– Шашир, Дилиан, посмотрите!..
Человек и инсект обернулись.
Некоторое время они всматривались в толщу остекленевшей субстанции.
Внутри расколовшегося цилиндра ясно просматривалась фигура логрианина.
– Такие цилиндры выбрасывали машины, прежде чем взорваться. – Произнес Шашир, обернувшись к Шевцову. – Значит это двухголовые управляли вторжением?
Антон покачал головой, указывая на другой цилиндр, просматривающийся в нескольких метрах от первого. Он так же оказался расколот при деформации, но внутри был замурован уже не логрианин, а инсект.
– Пленники. – Антон вспомнил как энергетическое поле, схватившее защитника цитадели, сворачивалось в цилиндрический кокон. – Машины хватают всех, кто попадается на их пути.
– Зачем?
– Не знаю. – Откровенно пожал плечами Шевцов. – Количество миров неисчислимо. Кто и где породил этих исчадий мне неизвестно.
– Порождение больного рассудка. – Дилиан отвернулся, сплюнув на искаженную землю. – Только сумасшедший мог сотворить такое.
Антон ничего не ответил ему. Искажение являлось лишь следствием, и создал его не больной рассудок гипотетического шизофреника, пославшего машины на завоевание иных миров. Реальность исказилась от бушевавших тут энергий, а когда они иссякли все сущее застыло в полном статизе.
"Если бы я заранее знал о вторжении, увел бы обитателей замка к руслу реки", – пришла в голову здравая, но запоздалая мысль.
Это походило на наитие. В мыслях он был уверен, – машины проследовали бы строго определенным маршрутом и, не обнаружив добычи, углубились бы в сопредельный мир.

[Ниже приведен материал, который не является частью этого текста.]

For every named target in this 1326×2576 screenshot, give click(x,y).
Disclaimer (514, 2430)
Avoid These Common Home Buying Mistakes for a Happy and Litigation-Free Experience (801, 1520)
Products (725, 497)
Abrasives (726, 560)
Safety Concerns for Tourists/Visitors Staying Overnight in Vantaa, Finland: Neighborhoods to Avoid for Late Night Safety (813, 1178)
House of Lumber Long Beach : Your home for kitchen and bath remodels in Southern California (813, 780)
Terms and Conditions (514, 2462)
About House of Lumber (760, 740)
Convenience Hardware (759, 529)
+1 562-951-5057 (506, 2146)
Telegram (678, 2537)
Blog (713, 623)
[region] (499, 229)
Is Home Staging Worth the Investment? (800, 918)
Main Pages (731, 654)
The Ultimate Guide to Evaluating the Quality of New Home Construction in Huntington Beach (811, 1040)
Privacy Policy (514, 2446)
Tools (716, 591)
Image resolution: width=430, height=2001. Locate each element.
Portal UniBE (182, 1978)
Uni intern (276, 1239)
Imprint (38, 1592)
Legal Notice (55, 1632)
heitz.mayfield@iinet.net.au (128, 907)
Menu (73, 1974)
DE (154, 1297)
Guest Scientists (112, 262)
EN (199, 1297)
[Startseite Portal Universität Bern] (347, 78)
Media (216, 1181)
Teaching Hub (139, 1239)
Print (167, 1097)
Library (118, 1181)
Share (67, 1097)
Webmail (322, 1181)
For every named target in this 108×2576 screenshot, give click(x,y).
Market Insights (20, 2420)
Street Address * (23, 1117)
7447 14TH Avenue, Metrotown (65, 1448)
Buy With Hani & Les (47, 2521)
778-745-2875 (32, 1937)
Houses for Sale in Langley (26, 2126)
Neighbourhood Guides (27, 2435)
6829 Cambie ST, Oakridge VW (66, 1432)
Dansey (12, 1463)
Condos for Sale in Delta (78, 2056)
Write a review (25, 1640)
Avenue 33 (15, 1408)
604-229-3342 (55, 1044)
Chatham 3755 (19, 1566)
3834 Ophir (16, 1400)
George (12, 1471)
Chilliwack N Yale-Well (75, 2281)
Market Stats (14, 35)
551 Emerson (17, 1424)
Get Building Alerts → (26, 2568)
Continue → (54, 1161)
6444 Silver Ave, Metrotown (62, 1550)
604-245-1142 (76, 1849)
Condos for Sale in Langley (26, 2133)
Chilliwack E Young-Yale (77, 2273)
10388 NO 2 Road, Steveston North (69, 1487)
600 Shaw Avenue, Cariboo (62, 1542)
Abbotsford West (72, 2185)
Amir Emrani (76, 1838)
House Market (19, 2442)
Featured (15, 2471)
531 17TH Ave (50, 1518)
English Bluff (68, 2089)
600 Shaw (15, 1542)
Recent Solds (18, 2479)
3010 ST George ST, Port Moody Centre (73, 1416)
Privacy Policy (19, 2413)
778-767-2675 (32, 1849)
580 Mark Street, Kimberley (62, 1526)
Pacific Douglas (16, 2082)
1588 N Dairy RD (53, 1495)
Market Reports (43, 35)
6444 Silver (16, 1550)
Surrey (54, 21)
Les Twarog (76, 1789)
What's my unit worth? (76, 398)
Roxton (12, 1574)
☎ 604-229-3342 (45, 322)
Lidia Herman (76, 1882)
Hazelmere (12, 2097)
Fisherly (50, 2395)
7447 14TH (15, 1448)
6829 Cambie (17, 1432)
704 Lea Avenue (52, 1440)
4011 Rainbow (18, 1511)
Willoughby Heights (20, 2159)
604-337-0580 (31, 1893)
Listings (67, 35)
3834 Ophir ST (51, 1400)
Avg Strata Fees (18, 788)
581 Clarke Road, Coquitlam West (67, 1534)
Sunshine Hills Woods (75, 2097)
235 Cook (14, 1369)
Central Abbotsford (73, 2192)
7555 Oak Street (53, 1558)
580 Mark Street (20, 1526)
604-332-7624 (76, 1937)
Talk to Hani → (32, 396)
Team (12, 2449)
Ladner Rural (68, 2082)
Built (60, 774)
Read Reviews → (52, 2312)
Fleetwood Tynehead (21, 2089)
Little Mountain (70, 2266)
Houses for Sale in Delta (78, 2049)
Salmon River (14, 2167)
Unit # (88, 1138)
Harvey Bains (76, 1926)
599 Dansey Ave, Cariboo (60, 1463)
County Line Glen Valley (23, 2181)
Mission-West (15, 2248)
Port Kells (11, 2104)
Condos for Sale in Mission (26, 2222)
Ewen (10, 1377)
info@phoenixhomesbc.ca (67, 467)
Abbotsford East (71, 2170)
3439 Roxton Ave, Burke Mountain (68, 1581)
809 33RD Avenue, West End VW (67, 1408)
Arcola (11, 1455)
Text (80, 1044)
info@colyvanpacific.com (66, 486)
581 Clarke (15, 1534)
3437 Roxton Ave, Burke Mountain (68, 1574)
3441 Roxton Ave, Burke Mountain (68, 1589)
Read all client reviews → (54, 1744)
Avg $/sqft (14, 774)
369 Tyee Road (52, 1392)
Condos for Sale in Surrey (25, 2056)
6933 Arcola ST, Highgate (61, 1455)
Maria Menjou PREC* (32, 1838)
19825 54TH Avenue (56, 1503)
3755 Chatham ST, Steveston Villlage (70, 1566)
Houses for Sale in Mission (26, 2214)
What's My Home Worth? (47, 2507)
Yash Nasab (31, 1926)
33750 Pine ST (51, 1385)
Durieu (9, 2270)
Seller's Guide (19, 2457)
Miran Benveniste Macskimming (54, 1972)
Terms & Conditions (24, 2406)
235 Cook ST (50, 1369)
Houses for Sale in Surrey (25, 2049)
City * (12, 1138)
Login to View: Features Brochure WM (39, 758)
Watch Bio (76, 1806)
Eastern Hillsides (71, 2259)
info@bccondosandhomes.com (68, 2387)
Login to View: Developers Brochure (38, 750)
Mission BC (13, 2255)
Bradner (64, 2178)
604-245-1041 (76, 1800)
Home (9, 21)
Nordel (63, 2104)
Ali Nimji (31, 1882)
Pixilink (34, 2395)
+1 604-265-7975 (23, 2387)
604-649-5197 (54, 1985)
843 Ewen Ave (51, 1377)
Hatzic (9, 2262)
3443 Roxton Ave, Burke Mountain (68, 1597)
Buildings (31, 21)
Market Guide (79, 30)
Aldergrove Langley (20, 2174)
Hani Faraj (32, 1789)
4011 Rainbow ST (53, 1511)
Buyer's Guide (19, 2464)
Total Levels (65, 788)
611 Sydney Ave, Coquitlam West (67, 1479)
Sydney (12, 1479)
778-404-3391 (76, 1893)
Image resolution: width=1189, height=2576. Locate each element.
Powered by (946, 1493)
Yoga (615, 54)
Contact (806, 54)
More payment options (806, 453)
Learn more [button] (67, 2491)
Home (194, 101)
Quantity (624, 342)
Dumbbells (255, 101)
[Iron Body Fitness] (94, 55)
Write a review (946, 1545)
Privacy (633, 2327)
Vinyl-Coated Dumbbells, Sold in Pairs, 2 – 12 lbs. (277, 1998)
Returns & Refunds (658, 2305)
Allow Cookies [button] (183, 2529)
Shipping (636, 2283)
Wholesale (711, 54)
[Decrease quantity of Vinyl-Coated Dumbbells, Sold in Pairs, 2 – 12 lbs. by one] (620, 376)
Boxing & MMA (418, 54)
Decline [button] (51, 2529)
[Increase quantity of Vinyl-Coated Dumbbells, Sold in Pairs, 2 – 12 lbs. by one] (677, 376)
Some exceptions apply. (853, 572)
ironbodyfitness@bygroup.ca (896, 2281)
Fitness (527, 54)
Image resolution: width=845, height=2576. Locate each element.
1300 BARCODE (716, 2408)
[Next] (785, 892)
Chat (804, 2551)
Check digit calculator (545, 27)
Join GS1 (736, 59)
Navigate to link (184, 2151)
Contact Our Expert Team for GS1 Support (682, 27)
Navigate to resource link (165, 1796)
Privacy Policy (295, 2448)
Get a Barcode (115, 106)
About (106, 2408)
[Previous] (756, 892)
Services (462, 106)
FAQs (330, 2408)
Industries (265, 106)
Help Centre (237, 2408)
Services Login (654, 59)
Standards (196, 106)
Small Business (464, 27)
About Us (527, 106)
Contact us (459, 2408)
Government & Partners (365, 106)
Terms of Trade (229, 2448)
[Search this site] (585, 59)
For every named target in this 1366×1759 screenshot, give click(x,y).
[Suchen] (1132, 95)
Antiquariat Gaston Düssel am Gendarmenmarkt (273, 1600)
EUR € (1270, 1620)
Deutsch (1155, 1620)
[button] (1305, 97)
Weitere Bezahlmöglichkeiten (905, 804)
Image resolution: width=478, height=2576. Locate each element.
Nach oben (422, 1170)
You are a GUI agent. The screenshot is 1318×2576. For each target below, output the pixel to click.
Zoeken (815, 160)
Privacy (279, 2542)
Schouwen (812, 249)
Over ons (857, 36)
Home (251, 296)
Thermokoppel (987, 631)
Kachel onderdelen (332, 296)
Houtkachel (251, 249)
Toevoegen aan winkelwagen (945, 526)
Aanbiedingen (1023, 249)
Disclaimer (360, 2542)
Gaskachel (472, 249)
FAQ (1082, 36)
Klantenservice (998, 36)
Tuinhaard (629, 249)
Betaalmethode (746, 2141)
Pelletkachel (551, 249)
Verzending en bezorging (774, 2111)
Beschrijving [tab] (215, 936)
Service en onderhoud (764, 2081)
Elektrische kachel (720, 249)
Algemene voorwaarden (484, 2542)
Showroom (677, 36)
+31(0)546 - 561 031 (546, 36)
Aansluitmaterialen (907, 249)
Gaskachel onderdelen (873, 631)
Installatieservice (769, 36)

Откуда в нем такая уверенность Антон не знал, – жестокое потрясение стряхнуло оцепенение безвременья, что владело рассудком, и из глубин памяти то и дело выскальзывали обрывочные, не связанные с днем сегодняшним фрагменты былых знаний. Вероятно когда-то давно они имели для него основополагающую ценность, но потом оказались забыты…
– Пошли, что стоять. – Резко произнес он. – Может у русла мы найдем друзей. Не вериться, что Эммануил оказался пленником машин. – Он красноречиво указал взглядом на застывшие волны искажений, немо свидетельствовавшие о чудовищной напряженности схватки что бушевала тут некоторое время назад.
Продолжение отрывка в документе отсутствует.